**WRITTEN PROBLEM A**:
Answer these questions about the score prediction thread, marking each answer with its numeral:
(i) How many points does Croco have on the first leaderboard?
(ii) What final score for Utah appears under "End Stats"?
(iii) Who is credited with 8 assists under "End Stats"?
=== DOCUMENT TEXT ===
# Score Prediction: Utah Jazz at Dallas Mavericks



## melo4life (Jun 5, 2006)

*Score Prediction Rules:*
http://www.basketballforum.com/dallas-mavericks/342417-score-prediction-rules.html

*Leaderboard:*
Melo4life - 68 points
xray - 66 points
Drgnsmke1 - 59 points
Croco - 52 points
Tersk - 51 points
Saint Baller - 45 points
Edwardcyh - 28 points
mavsmania41 - 20 points
Dr. Suess - 11 point
76767 - 11 points
Pain5155 - 11 points
Jabba1 - 10 points
Helvius - 9 points
Ninjatune - 8 points
Ronna_Meade21 - 6 points
Jet - 6 points
Tempe85 - 2 points
Bruindre - 1 point


----------



## melo4life (Jun 5, 2006)

Utah - 94
Dallas-102

Dirk 27 points
Dirk 12 rebounds
Stackhouse 6 assists

I was thinking about a new game for the playoffs. I thought that we can all choose a team, who we think would win, only one person per team, and your team is your pass to the championship. So if your team loses and is out of the playoffs, then your out. But if your team wins the championship then you win.... haven't thought of a prize, because there isn't much you can do with it, maybe a nice sum of eBux or something. 

Thoughts?


----------



## Pain5155 (May 28, 2006)

Utah - 98
Dallas -110

Points: Dirk 29
Rebounds: Dirk 9
Assists: Howard 8


----------



## xray (Feb 21, 2005)

melo4life said:


> I was thinking about a new game for the playoffs. I thought that we can all choose a team, who we think would win, only one person per team, and your team is your pass to the championship. So if your team loses and is out of the playoffs, then your out. But if your team wins the championship then you win.... haven't thought of a prize, because there isn't much you can do with it, maybe a nice sum of eBux or something.
> 
> Thoughts?


Not enough playoff teams, imo. But how about brackets - see who gets the series right?


----------



## edwardcyh (Dec 13, 2005)

xray said:


> Not enough playoff teams, imo. But how about brackets - see who gets the series right?


oooooh..... that sounds much better.

A playoff bracket for us.


----------



## melo4life (Jun 5, 2006)

okay, so every one that you get correct you get like 5 points or something?? and then we can add up the score while we are going. Is that what you mean??


----------



## Tersk (Apr 9, 2004)

Dallas: 99
Utah: 103

Jason Terry: 25 points
Diop: 8 rebounds
Terry: 6 assists


----------



## xray (Feb 21, 2005)

Gotta get through this tornado warning first...:chill:


----------



## t1no (Jul 10, 2005)

Woohoo Tornado.


----------



## Saint Baller (May 3, 2006)

Points - Dirk 24
Rebounds - Dirk 10
Assists - Jet 5

I've given up on the triple double dream

And how bout that Tornando? hahaha.


----------



## melo4life (Jun 5, 2006)

*End Stats*
Utah - 104
Dallas - 89

Dirk 23 points
Dirk/Diop 4 rebounds (not very good)
Harris 8 assists
*
Leaderboard*

Melo4life - 75 points(+7)
xray - 66 points
Tersk - 60 points(+9)
Drgnsmke1 - 59 points
Saint Baller - 53 points(+8)
===
**WRITTEN PROBLEM B**: In the listing, scale the stretch from the line that contains "1130x694 pixels. At" through the line that contains "click(101, 437)". Reproduce only these lines, requests included, with every click coordinate in the answers multiplied by 1.3 and rounded to a whole number, halves rounded up.
=== ENTRIES SHOWN ===
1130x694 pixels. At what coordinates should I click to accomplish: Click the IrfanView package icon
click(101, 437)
===
=== ENTRIES SHOWN ===
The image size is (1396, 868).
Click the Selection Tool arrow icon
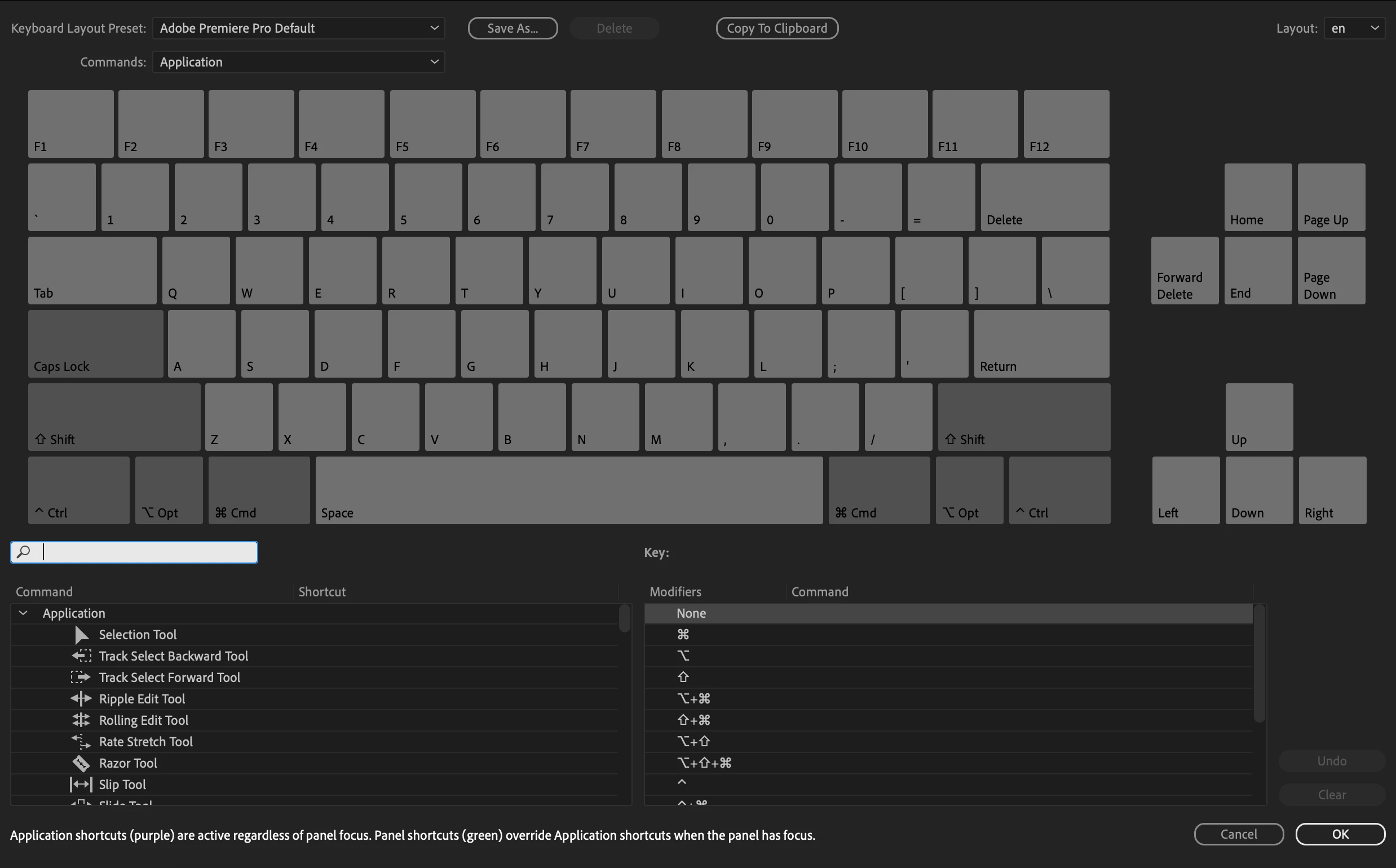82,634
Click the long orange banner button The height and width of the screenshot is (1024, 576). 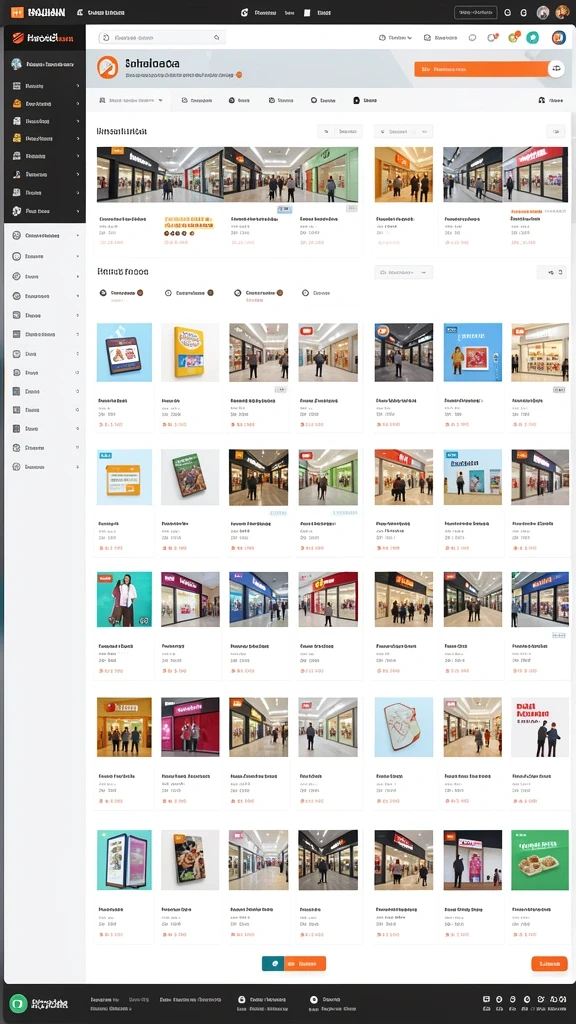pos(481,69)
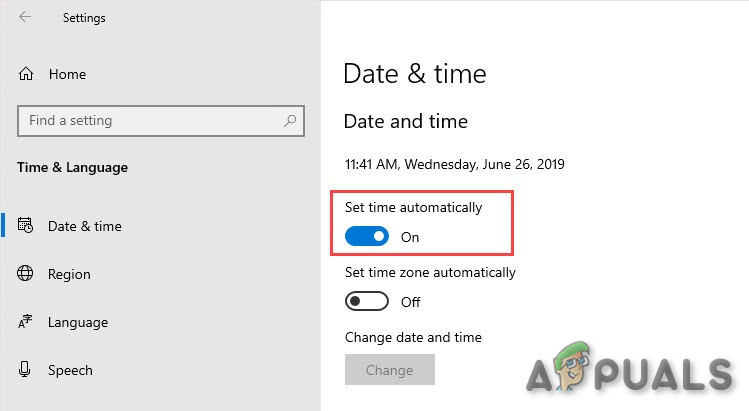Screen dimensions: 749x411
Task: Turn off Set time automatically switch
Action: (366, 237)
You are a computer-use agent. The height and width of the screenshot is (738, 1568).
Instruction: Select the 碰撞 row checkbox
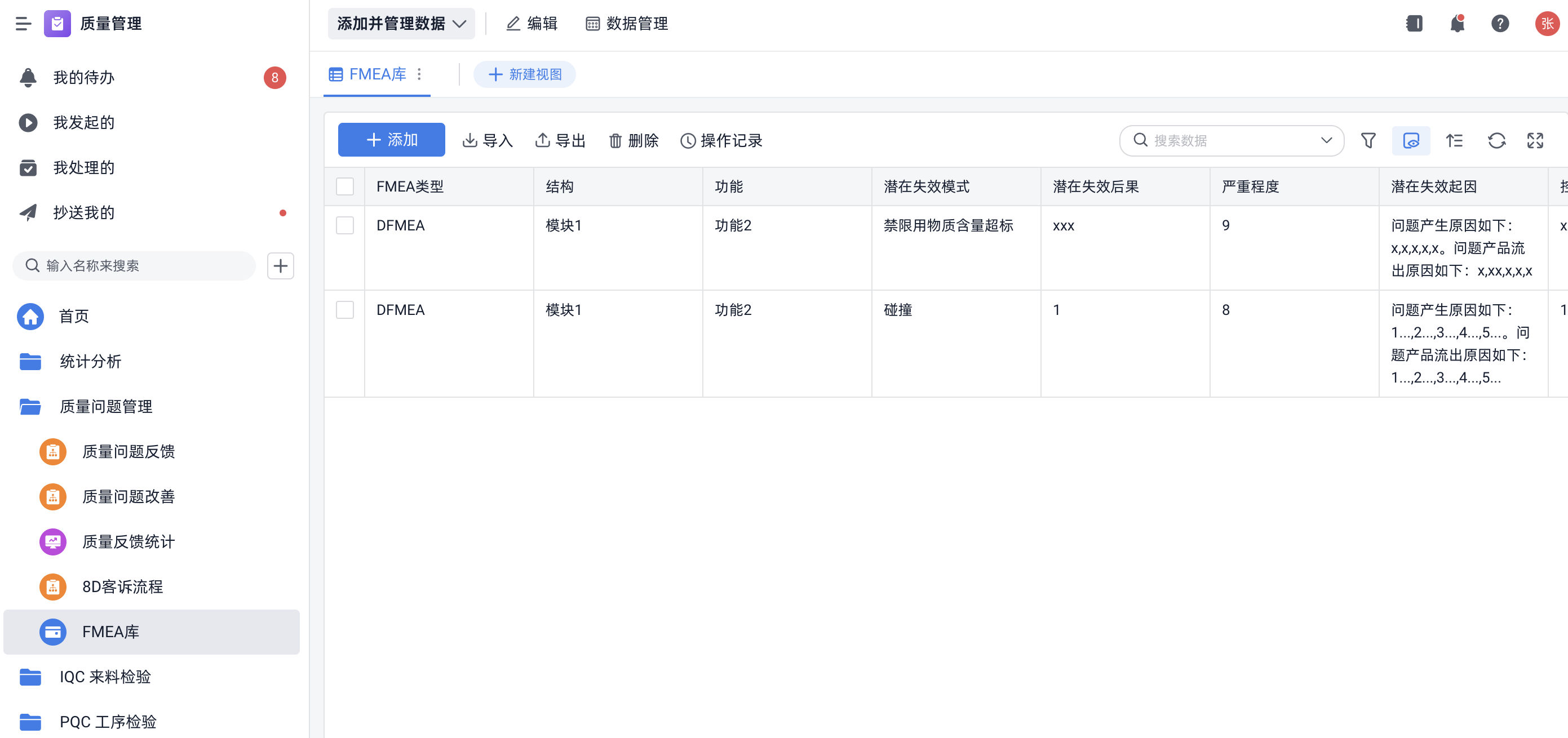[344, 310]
===
=== ENTRIES SHOWN ===
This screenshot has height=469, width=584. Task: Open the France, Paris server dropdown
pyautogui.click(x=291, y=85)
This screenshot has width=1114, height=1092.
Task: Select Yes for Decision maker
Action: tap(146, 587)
===
**EXERCISE OUTPUT A**:
(i) 52 points
(ii) 104
(iii) Harris

**EXERCISE OUTPUT B**:
1130x694 pixels. At what coordinates should I click to accomplish: Click the IrfanView package icon
click(131, 568)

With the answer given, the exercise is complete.